Given data:
┌──

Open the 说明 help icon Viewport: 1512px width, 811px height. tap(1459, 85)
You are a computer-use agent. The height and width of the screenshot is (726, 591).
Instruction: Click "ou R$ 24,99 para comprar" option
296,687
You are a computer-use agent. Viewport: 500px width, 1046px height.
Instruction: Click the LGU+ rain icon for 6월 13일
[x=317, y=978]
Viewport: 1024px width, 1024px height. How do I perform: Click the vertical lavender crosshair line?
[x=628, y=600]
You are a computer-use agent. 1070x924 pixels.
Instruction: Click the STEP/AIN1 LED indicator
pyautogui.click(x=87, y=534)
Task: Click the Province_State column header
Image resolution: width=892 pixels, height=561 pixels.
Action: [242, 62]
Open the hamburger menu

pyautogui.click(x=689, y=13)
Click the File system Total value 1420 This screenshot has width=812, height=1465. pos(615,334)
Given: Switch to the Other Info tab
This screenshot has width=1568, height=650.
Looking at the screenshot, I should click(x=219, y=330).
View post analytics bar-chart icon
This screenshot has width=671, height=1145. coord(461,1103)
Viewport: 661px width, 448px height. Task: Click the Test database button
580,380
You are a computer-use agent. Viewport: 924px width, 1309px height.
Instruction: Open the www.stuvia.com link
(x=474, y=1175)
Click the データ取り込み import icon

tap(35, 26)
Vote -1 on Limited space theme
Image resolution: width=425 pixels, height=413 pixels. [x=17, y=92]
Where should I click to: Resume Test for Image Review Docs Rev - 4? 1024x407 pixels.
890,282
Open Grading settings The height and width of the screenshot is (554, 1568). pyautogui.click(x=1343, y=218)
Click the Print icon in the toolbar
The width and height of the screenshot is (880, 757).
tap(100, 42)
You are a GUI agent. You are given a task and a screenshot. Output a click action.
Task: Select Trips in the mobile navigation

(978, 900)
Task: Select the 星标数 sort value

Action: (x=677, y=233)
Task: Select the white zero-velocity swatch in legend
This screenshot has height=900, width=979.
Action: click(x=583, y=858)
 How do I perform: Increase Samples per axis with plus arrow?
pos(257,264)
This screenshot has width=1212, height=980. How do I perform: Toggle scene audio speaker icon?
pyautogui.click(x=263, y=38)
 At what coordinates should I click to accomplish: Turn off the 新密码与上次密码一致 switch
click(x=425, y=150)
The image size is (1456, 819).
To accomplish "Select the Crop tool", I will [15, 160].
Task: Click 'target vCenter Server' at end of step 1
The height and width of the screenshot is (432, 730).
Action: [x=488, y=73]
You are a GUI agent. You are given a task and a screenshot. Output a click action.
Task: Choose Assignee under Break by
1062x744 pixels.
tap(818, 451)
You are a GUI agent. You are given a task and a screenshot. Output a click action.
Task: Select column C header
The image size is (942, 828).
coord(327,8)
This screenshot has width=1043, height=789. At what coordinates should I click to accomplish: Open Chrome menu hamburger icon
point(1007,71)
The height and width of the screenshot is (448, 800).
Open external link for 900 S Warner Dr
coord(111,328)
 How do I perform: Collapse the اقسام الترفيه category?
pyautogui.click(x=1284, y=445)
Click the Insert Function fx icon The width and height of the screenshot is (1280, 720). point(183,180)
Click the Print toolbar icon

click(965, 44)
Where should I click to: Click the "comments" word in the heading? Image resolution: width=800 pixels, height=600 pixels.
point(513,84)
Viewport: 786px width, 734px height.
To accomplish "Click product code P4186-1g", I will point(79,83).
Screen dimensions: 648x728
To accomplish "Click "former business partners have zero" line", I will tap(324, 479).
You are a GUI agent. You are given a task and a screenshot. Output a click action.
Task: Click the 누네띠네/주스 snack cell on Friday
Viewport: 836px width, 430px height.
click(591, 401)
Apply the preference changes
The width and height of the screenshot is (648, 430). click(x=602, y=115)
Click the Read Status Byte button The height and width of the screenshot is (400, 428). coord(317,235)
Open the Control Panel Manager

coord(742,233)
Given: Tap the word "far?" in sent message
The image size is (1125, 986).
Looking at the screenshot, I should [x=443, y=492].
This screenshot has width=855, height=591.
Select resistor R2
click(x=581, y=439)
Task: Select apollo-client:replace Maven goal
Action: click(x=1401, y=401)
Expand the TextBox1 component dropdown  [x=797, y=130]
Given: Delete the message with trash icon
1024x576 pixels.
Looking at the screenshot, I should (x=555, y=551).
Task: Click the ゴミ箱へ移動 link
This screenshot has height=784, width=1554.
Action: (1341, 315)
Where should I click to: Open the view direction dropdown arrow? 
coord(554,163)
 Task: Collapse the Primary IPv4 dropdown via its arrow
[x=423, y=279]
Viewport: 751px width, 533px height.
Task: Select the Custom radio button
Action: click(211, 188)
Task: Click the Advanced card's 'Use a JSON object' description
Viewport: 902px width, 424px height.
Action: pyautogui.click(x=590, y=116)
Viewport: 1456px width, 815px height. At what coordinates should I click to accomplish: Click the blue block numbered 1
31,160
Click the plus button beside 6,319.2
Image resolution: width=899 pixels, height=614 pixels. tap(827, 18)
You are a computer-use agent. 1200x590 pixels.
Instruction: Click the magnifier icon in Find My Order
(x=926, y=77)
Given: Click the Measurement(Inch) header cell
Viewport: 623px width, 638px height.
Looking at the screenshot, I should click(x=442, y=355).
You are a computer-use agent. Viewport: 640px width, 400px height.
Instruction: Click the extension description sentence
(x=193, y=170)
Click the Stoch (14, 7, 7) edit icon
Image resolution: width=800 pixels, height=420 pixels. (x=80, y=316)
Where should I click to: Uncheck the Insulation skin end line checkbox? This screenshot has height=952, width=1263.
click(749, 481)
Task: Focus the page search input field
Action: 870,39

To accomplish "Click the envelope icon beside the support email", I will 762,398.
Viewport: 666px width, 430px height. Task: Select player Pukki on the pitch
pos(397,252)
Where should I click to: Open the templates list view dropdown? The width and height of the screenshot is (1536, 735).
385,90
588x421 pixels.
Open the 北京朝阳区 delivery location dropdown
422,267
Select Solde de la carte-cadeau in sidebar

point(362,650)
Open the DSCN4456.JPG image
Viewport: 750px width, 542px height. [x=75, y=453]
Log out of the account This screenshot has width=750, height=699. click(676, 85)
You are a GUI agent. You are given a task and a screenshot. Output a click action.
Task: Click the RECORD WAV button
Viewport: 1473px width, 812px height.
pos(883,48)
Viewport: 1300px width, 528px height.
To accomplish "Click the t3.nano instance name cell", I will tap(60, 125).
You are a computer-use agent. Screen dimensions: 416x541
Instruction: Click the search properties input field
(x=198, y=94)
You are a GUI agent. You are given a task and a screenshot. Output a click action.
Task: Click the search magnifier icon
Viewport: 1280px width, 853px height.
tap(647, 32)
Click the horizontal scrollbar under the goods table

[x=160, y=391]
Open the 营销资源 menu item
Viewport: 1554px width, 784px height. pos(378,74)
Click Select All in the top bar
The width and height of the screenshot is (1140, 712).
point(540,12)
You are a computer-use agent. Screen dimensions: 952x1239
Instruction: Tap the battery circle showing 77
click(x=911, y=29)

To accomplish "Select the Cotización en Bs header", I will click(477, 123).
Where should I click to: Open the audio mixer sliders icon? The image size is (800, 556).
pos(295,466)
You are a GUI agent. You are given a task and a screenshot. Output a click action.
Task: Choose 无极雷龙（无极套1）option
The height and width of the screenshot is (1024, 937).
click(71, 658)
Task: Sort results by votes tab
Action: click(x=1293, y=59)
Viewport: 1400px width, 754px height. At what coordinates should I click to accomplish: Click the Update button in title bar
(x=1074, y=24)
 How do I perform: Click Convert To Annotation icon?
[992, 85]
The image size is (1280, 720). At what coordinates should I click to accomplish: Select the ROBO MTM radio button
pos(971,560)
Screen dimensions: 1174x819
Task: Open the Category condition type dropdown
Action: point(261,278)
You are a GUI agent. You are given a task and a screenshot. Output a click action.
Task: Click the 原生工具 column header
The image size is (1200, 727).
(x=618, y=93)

└──

Exercise: Scan the lines above for the word "Choose" and copy every one where it occurs.

Output:
Task: Choose Assignee under Break by
Task: Choose 无极雷龙（无极套1）option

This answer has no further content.